■ Activities ■
[1] In the speech rhythm excerpt, how long did a period of silence have to last to count as a pause?
[2] Reproduce the speech rhythm excerpt word for word from "It is expected" up to and including "subsequent results section.".

■ Document extract ■
To provide a point of comparison in the form of ENL, four native speakers of English (two Southern BrE, one American English, one Scottish English, all female, aged 22 to 48, recorded in Münster, Germany) were recorded reading the same text as the Mandarin L2 English speakers. For the recordings, a handheld Edirol R-09 wav/mp3 recording device with an inbuilt stereo condenser microphone was used with a sampling rate of 44 kHz and a bit depth of 16 bit. For the ENL recordings, a high-quality head-mounted microphone was used with the Edirol recording device.

4.2 Data analysis

The uncompressed stereo wav-files were transformed into mono-channel files with the open-source audio editor Audacity. In order to prepare the application of Galves et al.’s (2002) automated sonority measurements, the speech signal had to be segmented into breath units. These were defined as continuous speech of at least five syllables. A pause was defined as a period of silence of at least 150 ms. Utterances of less than five continuous syllables were excluded, as were hesitations, stuttering and non-speech noises, etc. In order to avoid any bias of syllable-final lengthening, the last syllable of each breath unit was also excluded from calculations. After annotating breath units and pauses in Praat TextGrid files and scaling all recordings to the same average intensity level, all breath units of at least five syllables minus the final syllable were extracted automatically with a Praat script.

The breath units were then analysed with the Perl script provided by Galves et al. (2002),37 which uses a console version of Praat (Praatcon) for all acoustic measurements. After calculating mean sonority and variation in sonority for each of the breath units, the data was imported into the statistical package R. Finally, median values of mean sonority and variation in sonority were calculated for each speaker individually. These speaker median values were then used to calculate mean values for each of the three languages/varieties. The significance of the differences between them was established with t-tests, which were applied separately for mean sonority and variation in sonority.

It is expected that the L1 Mandarin Chinese passage turns out to be most syllable-timed and the ENL passage to be most stress-timed, whereas the Mandarin-accented EFL recordings will be positioned in between due to influence from the L1. Consequently, mean sonority (S) is expected to be highest for L1 Mandarin and lowest for ENL; variation in sonority (δS), on the other hand, is hypothesised to be highest for ENL and lowest for L1 Mandarin. For Mandarin-accented EFL, S and δS are expected to show hybrid values: When influenced more by the learners’ L1, they should be situated more towards the syllable-timed end of the speech rhythm continuum, and when influenced by the target language English they should be situated more towards the stress-timed extreme. Whether these expectations indeed hold true will be discussed in the subsequent results section.

■ Study material ■

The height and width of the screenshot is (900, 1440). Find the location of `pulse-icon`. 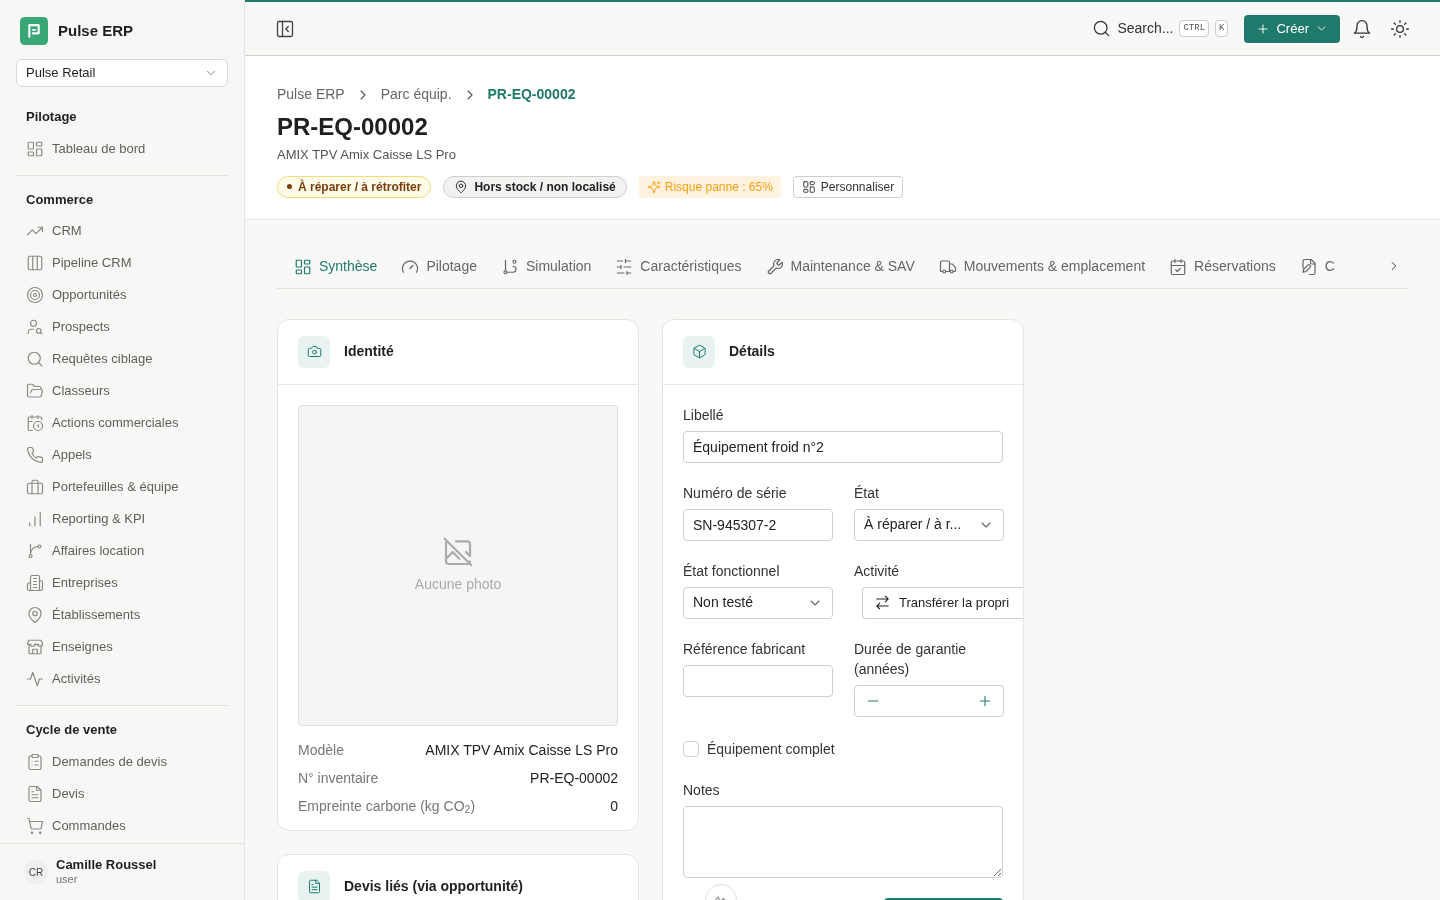

pulse-icon is located at coordinates (35, 679).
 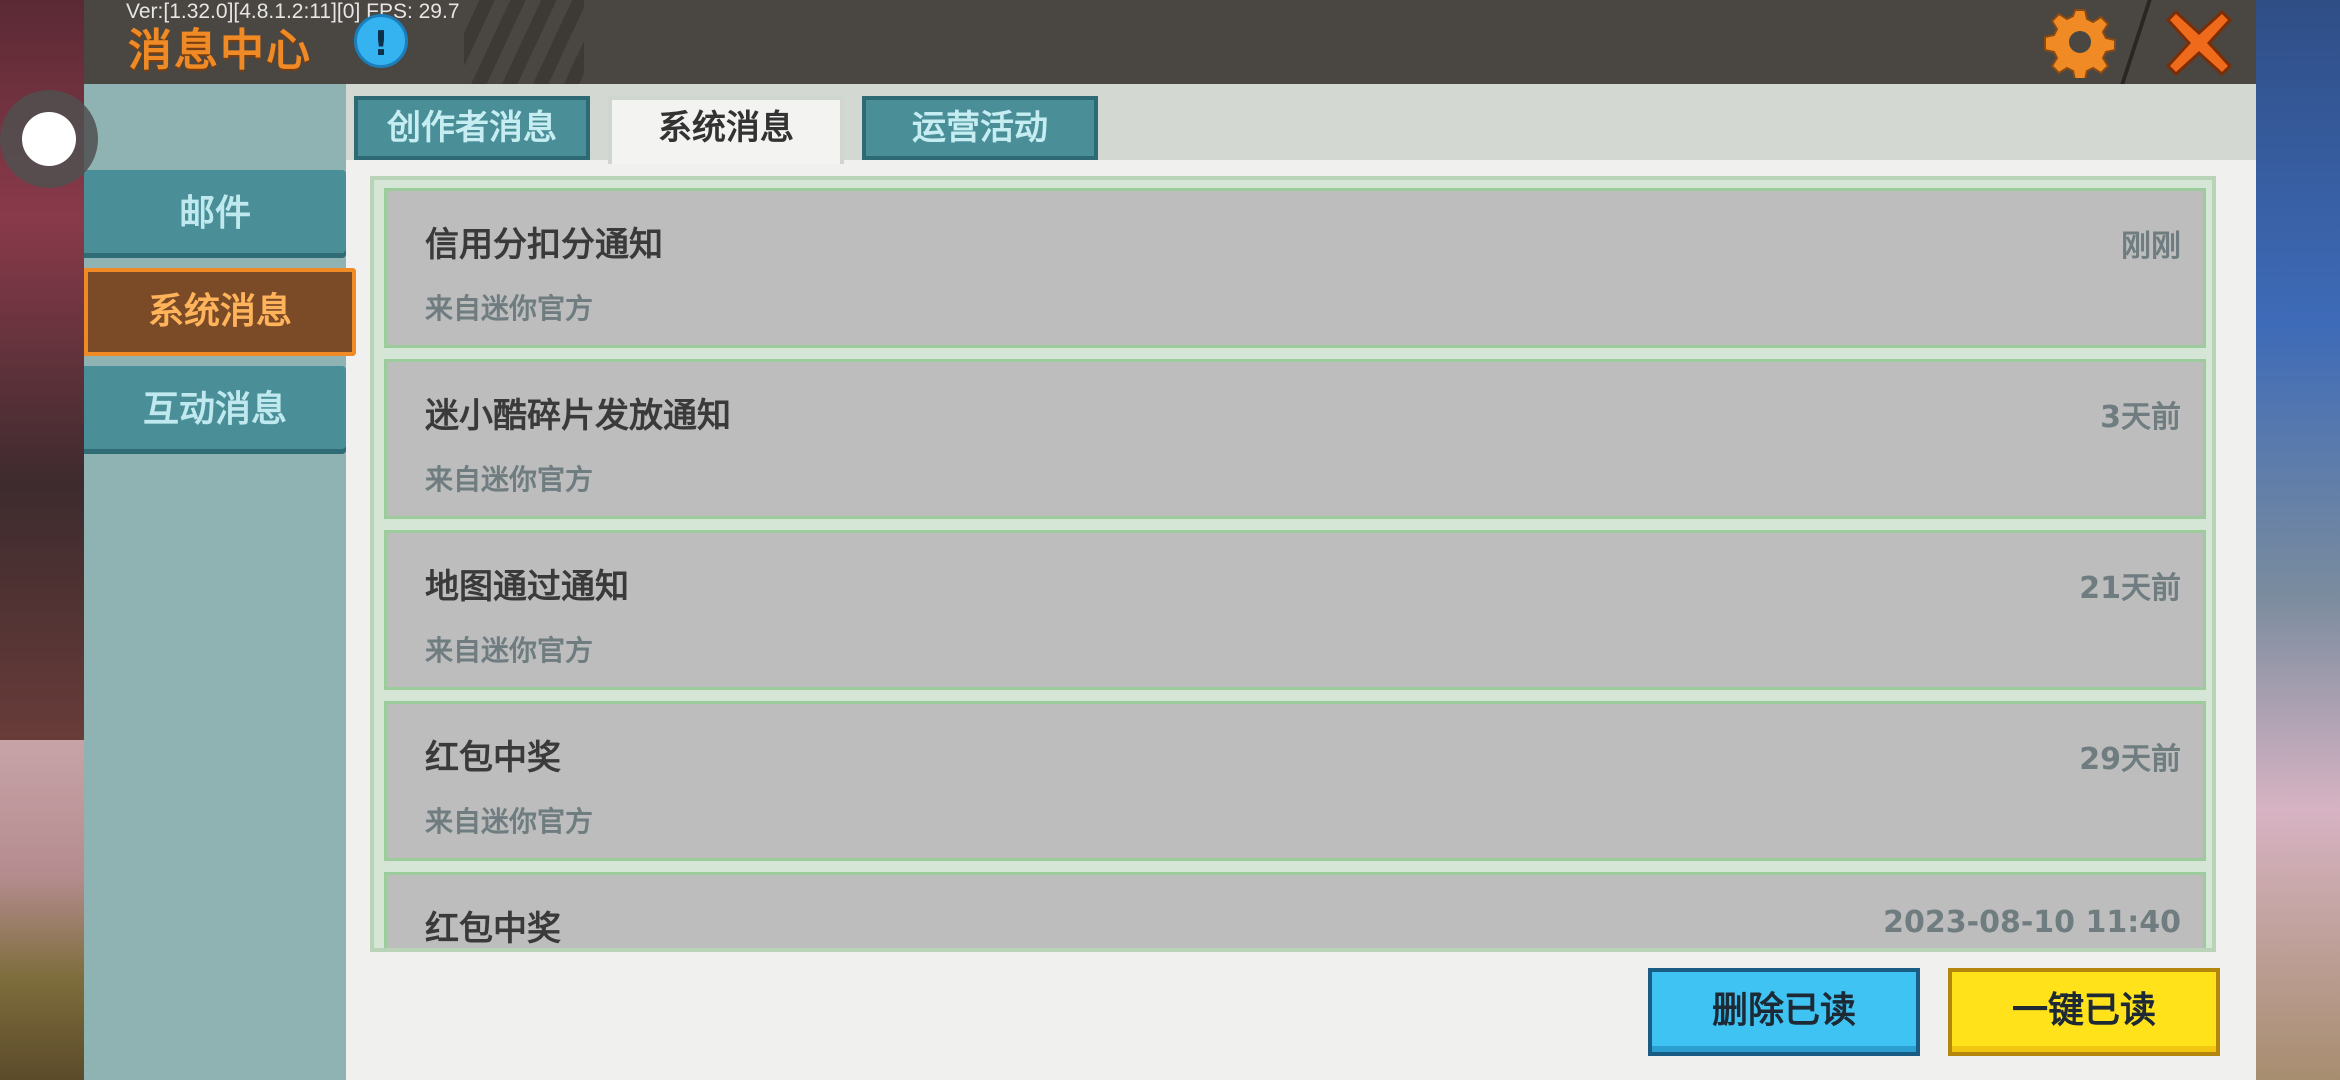 I want to click on close-icon, so click(x=2199, y=43).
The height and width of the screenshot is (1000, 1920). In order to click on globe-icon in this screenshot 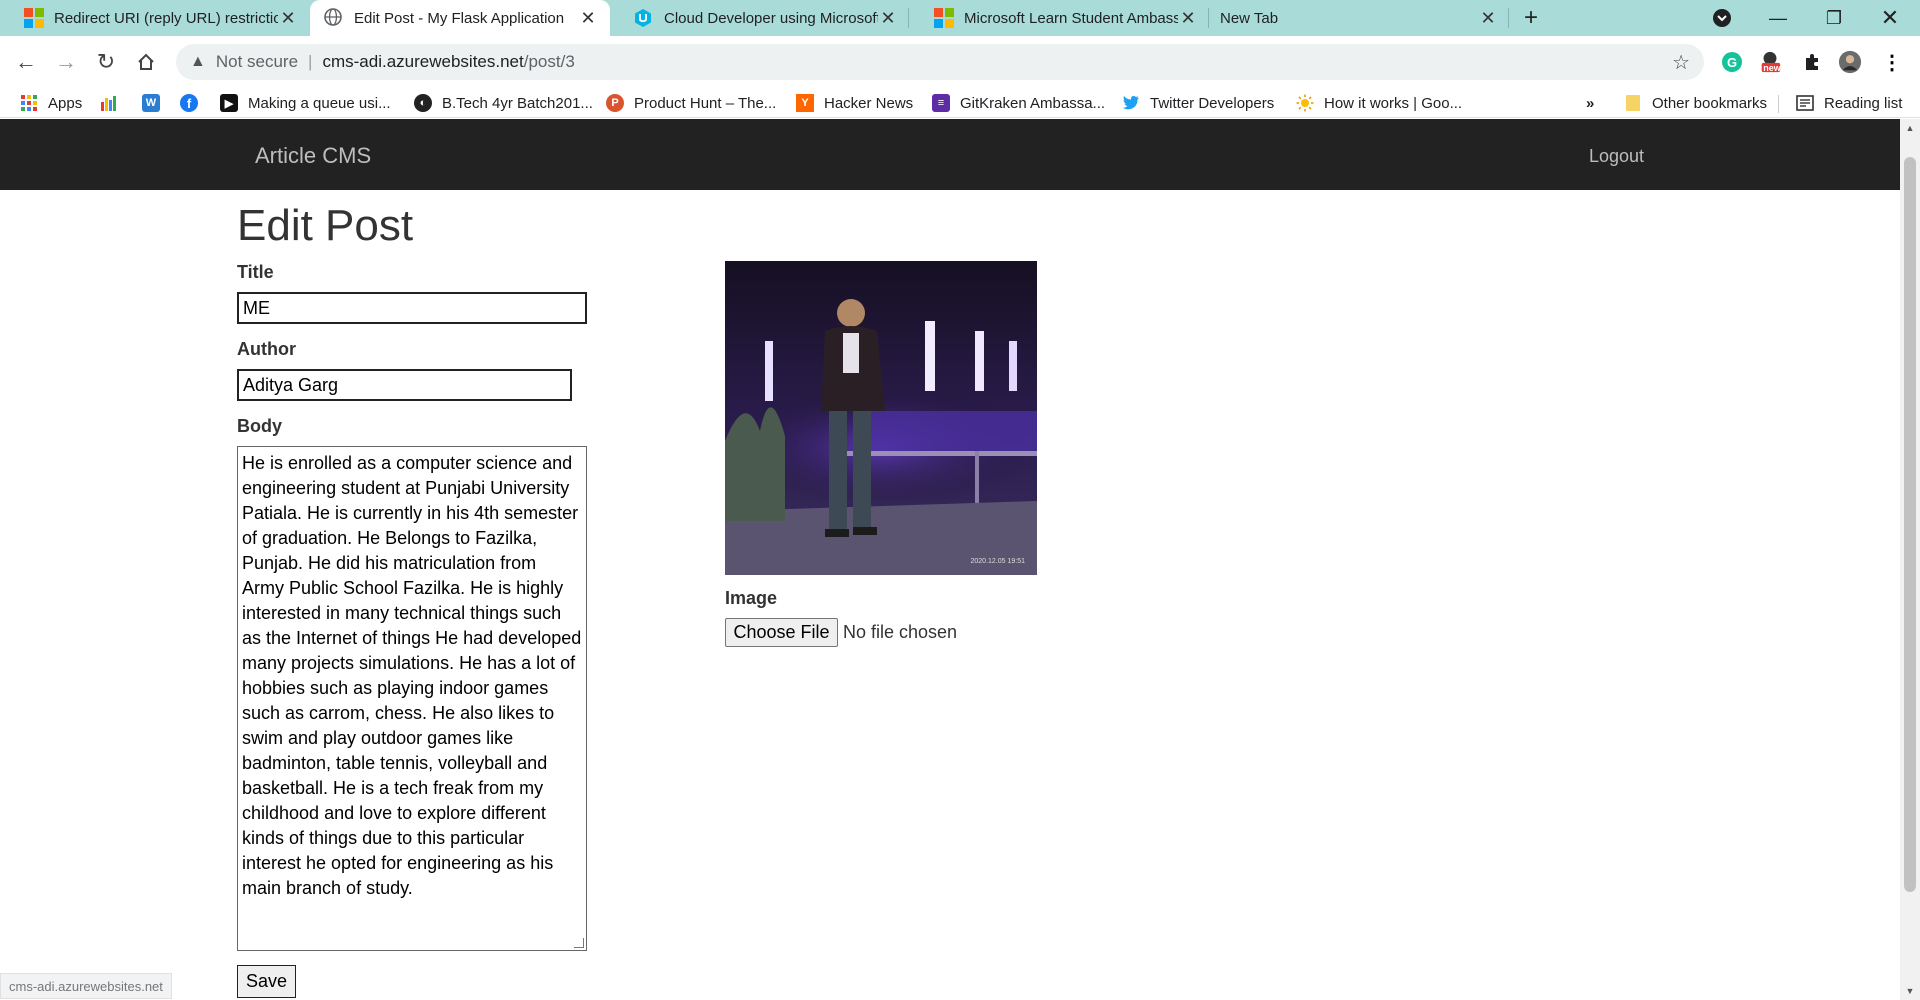, I will do `click(334, 18)`.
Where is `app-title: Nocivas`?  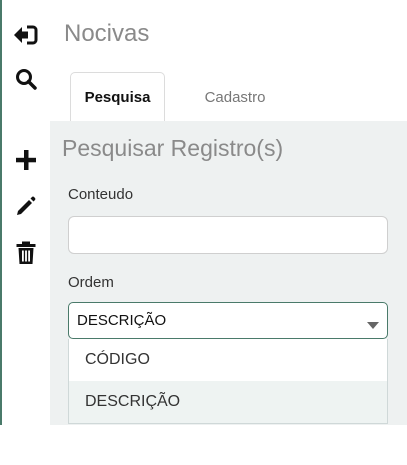
app-title: Nocivas is located at coordinates (107, 34).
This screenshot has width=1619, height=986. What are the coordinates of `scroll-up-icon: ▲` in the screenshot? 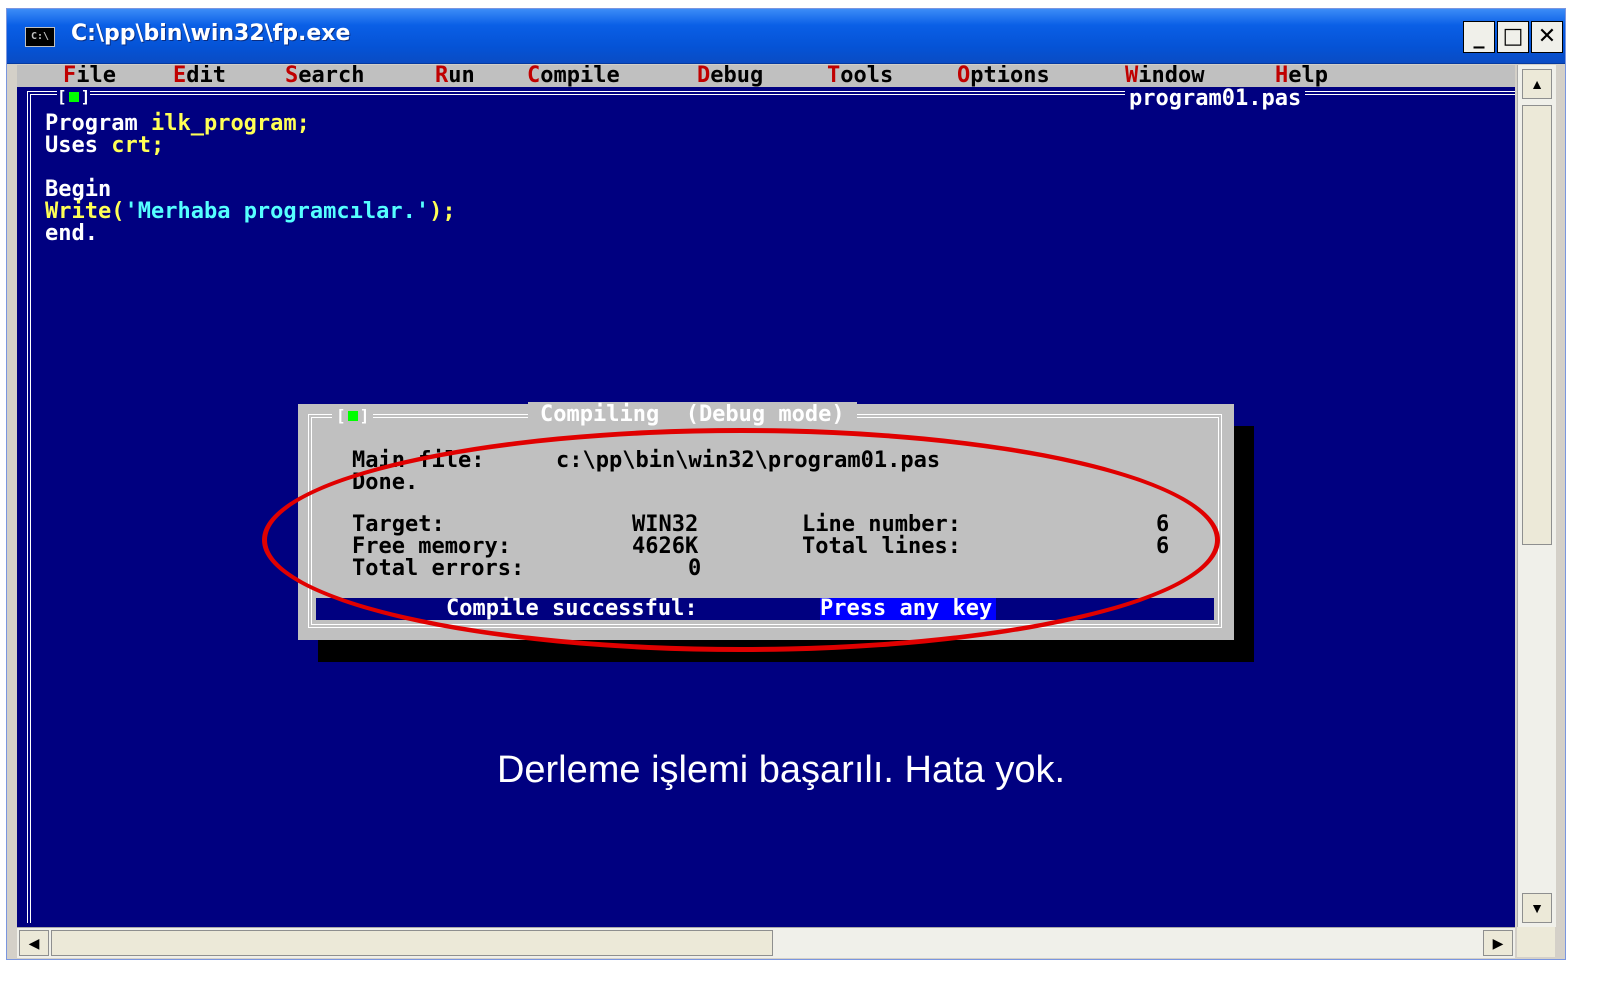 It's located at (1537, 84).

■ Solutions per task ■
[1] At least 150 ms.

[2]
It is expected that the L1 Mandarin Chinese passage turns out to be most syllable-timed and the ENL passage to be most stress-timed, whereas the Mandarin-accented EFL recordings will be positioned in between due to influence from the L1. Consequently, mean sonority (S) is expected to be highest for L1 Mandarin and lowest for ENL; variation in sonority (δS), on the other hand, is hypothesised to be highest for ENL and lowest for L1 Mandarin. For Mandarin-accented EFL, S and δS are expected to show hybrid values: When influenced more by the learners’ L1, they should be situated more towards the syllable-timed end of the speech rhythm continuum, and when influenced by the target language English they should be situated more towards the stress-timed extreme. Whether these expectations indeed hold true will be discussed in the subsequent results section.